Tuesday, February 22, 2011

Viable Practicality: Or, a Response to All

A response to all:

While perusing this last week of blogging I have noticed an implicit consensus from many if not all who have commented on radical constructivism; i.e. RC is impractical in that it renders functionality in a society impossible. This is an inaccuracy, borne, I think, from a misconception of the theory itself. The radical constructivist will not posit the existence of an external reality, but neither will she spend all of her cognitive power constantly exercising the doubt inherent in her philosophy. RC does not beget paranoia in this way. What the realist considers to be true, the radical constructivist does not think to be untrue, but rather, considers it viable. This viability is the solid foundation upon which the constructivist operates and can thus interact with a society.

Elisha is a radical constructivist. She need not actively doubt the metaphysical properties of her daily blueberry bagel; its existence is viable which is enough to for her. Her bike ride to the store is not laden with her constant worry about the existence of the sidewalk; its existence fits with all her previous experiences. Her metaphysical agnosticism does not keep her from playing the flute almost every day; its existence, while not certain, fits and is viable...notice the pattern?...etc...

Radical constructivism is not without its difficulties; they are plenty and fatal. Does Radical Constructivism beget a paranoid person incapable of existing and interacting within a society? No. When is it prudent to doubt the existence of reality? Always.

Question: Does this notion of 'fitting' and 'viability' successfully disarm these concerns?

5 comments:

  1. I am moments away from responding to this

    ReplyDelete
  2. The radical constructivist is, however, in the awkward position of the antitheorist's paradox. She insists there's no problem with living everyday life as a metaphysical agnostic, but devotes endless, terminologically dense books and papers to attempting to show that the metaphysical realist is benighted. This is not the mark of a comfortable, adequate position.

    I would demur at Jabob's final claim that it is always prudent to doubt the existence of reality. It seems to slip from healthy, curious skepticism about any particular proposition (the mark of a practiced critical thinker) to the rabbit-hole of wholly unwarranted, and even logically impossible, radical doubt.

    ReplyDelete
  3. Their insistence on disproving metaphysical realism does seem counter intuitive and slightly hypocritical. I would certainly agree that the hyperbolic doubt of which I spoke is wholly unwarranted, but I am unclear as to why you would consider it logically impossible. The RCist does not doubt the existence of herself, but anything past that is consistently and constantly doubted. What makes this impossible?

    ReplyDelete
  4. Radical skepticism -- doubting everything all at once -- poses some serious logical hurdles. The skeptics in the Academy after Plato held that knowledge is impossible; Pyrrhonian skeptics countered that even that looks an awful lot like a knowledge claim, and proposed instead merely to suspend judgment about all knowledge claims.

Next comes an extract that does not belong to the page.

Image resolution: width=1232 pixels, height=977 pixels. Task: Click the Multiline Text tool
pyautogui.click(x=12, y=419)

    But why undertake this suspension, a rigorous denial of the normal process of trying to know and weighing evidence? Presumably because they believed (like the Academics) that knowledge is impossible, and were looking for a consistent way to actualize that proposition without actually stating it (which would plunge them into contradiction, like the Academics).

    Thereby, they gave up philosophy in our sense of a rigorous and good-faith search for understanding within the bounds of our faculties, and retreated into lifestyles ("philosophies") of rigorous, dogmatic refusal to think or utter any propositional claims -- "just live," as they put it.

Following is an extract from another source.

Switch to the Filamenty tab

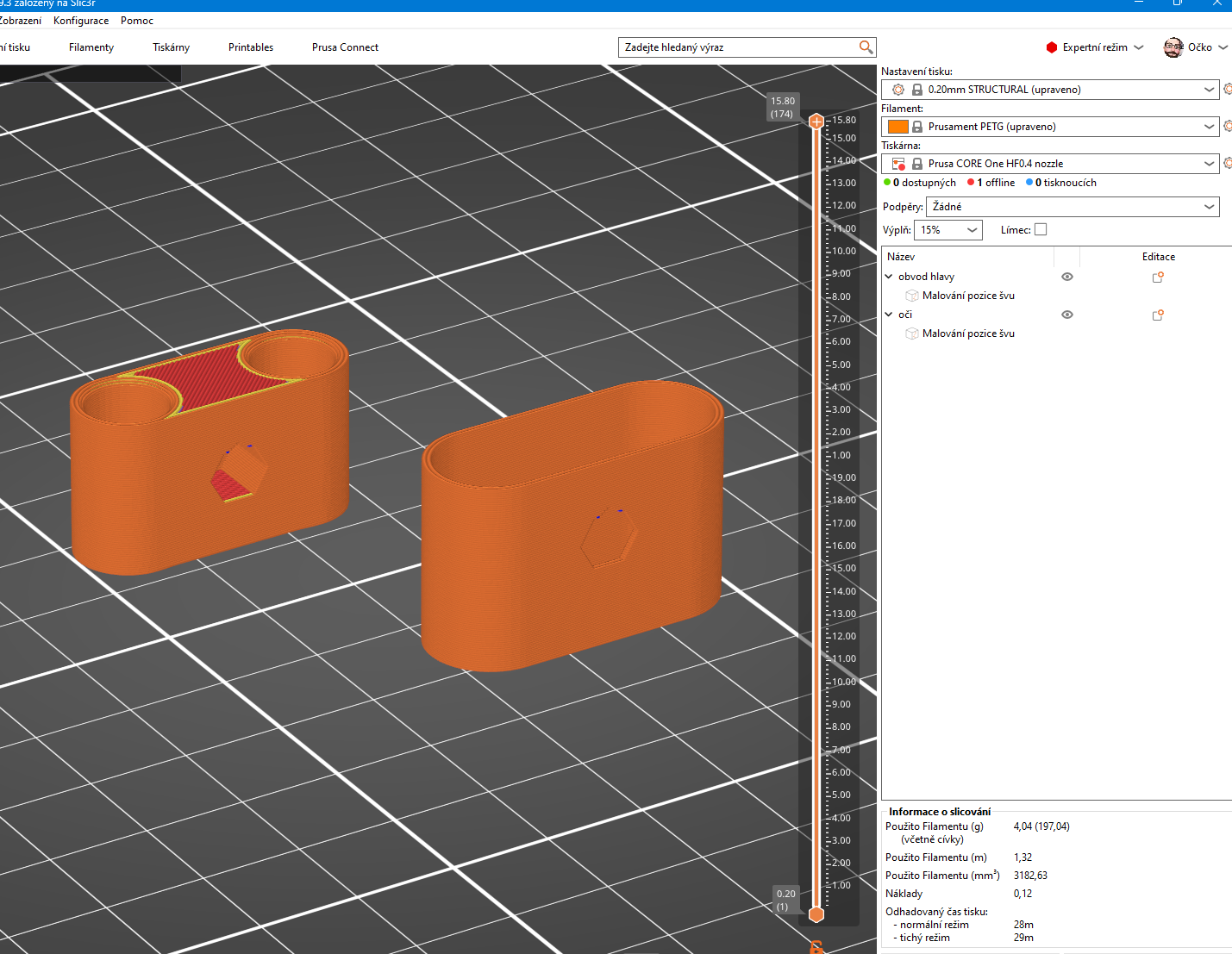click(91, 47)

    Admirable as that motto might appear, it conceals yet another truth-claim: that it is better to "just live," if one could, than to risk error by participating in the search for knowledge. Perhaps it is, but how could we show that without participating?

    ReplyDelete
  5. I certainly agree with everything you just mentioned; this suspension of belief is neither desireable nor ultimately helpful. But while the Academic Skeptics, and even the Pyrrhonian Skeptics, comitted logical contradictions while articulating their suspension of belief, my original question was why (and please forgive if you have actually answered this and I am merely misunderstanding) this suspension of disbelief is necessarily logically misbegotten.